The effects of the crisis are illustrated by the massive and violent demonstrations and the shocking suicides of workers in protest against their working conditions that took place in 2003. On 9 November, a demonstration of 40,000 trade union members flooded the centre of Seoul in protest against the Government’s repressive labour legislation. When attacked by the police, the workers responded with hand-to-hand combat and Molotov cocktails. Another motivation for the protests was the self-sacrifice of three workers who had killed themselves in separate incidents in October in a desperate gesture over their plight. The first to commit suicide was Kim Joo-Ik, former president of the Hanjin Heavy Industries Union, who hanged himself on the 129th day of a sit-in he was conducting on top of a crane. The other two workers killed themselves on two successive days later that same month.
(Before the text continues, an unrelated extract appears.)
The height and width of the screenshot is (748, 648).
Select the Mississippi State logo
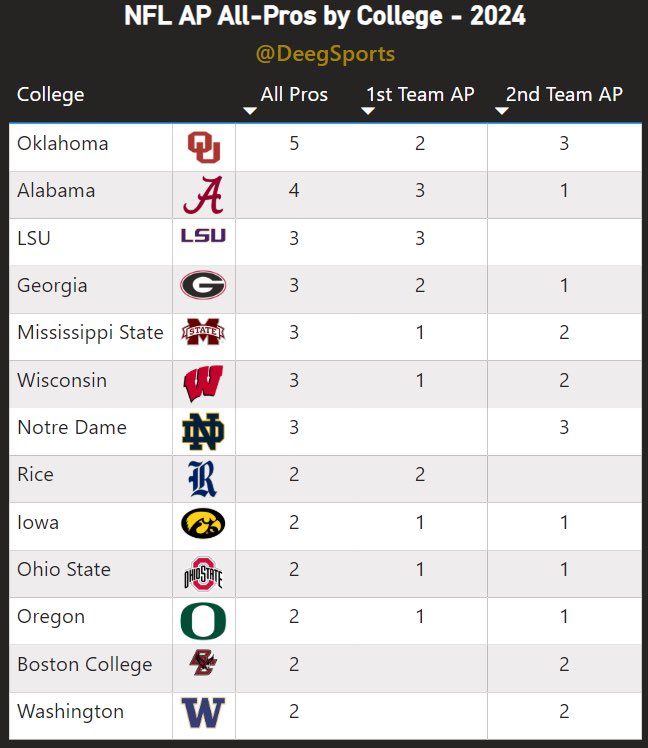[x=203, y=332]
The economic crisis also spiralled due to the rising number of credit card defaults. In the five years since the beginning of the economic crisis, the number of South Koreans defaulting on their credit cards reached four million in a population of 48 million. Furthermore, 10% of the country's current credit card debt is overdue by at least a month. After the start of the economic crisis the Government pursued a policy of promoting the issuing of credit cards in order to stimulate domestic demand. But as a consequence of this, many citizens contracted enormous debts which they were unable to pay, and some people either abandoned their normal lives or reached the extreme decision of taking their lives. In July 2003, when the Korean Federation of Banks reported an all-time record of 3.22 million credit card defaulters, in the city of Inchon a woman struggling with a huge credit card debt killed herself and her three children.

If the Government does not take drastic measures to re-establish credit and support the poor, tragic suicides will continue to occur.
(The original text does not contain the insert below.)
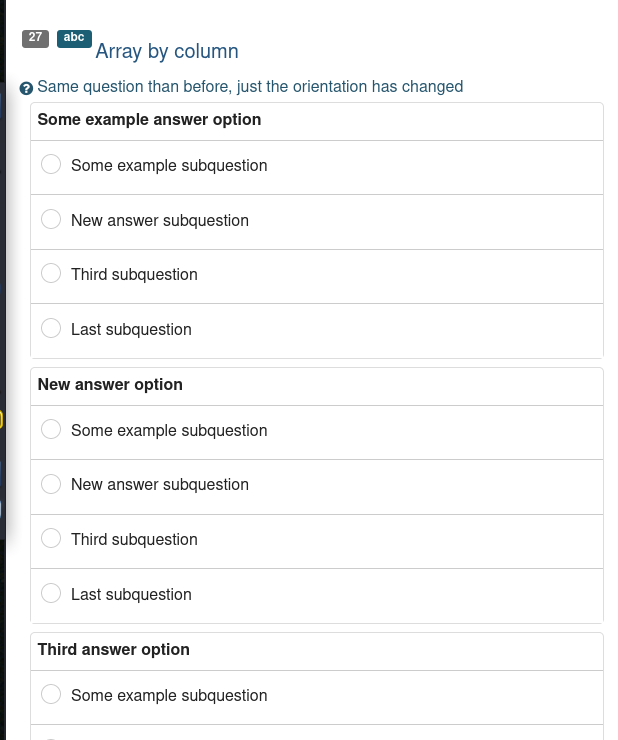The height and width of the screenshot is (740, 618).
Task: Click the 'New answer option' header
Action: pos(110,385)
Accidents and natural catastrophes

In February 2003, an arson attack on the underground in Daegu, the third largest city in South Korea, resulted in a toll of 192 deaths and 147 injuries. The arsonist, who was arrested, did not state any specific motive for committing the crime, and his attack caused grave fear among ordinary citizens that more acts of this nature could happen in the future. Government measures to counteract this kind of incident, however, are still in their early stages.

Meanwhile, Koreans cannot forget the series of large-scale accidents that took place in the recent past, such as the collapse of a department store in 1995, which resulted in many deaths and much damage to property.
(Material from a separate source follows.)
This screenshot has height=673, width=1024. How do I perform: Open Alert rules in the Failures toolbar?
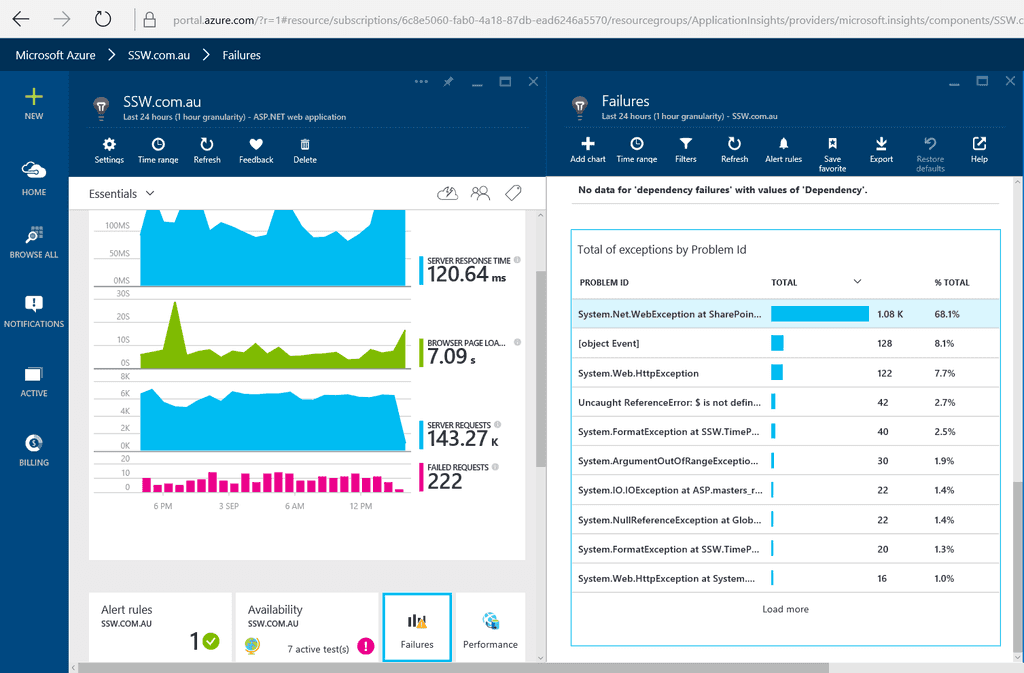coord(783,152)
Natural disasters such as tropical cyclones and sandstorms have also wreaked destruction. Typhoon Rusa, one of the strongest in Korean history, destroyed 650 ships and boats at the beginning of September 2002 and caused severe damage to the country's fish farms and harbour facilities. Many towns and villages were devastated too. Damage to property came to USD 4.9 billion, only USD 170 million of which were insured.

In March, April and August 2002 the country was hit by the worst sandstorms in recent history. Record dust concentrations were reported (maximum accumulation was 10 centimetres high). People suffered respiratory and eye diseases, schools were closed, flights cancelled, and huge losses to industry were reported. Typhoon Maemi battered South Korea in September 2003 with wind speeds of up to 210 km/h and massive flooding, which contributed almost USD 6 billion of damage to the total loss.

Civil society’s response

South Korean NGOs are calling the public’s attention to the calamities caused by these disasters, and is monitoring the safety measures in public facilities such as cinemas, department stores and underground shops. Whenever large-scale accidents occur, civil society and NGOs are actively involved in humanitarian relief and fundraising for the victims. NGOs have urged the Government to take preventive measures, provide an efficient system for responding to disasters, implement effective safety regulations, and allocate sufficient funds to cope with accidents of this nature, yet the Government has been remiss about taking action.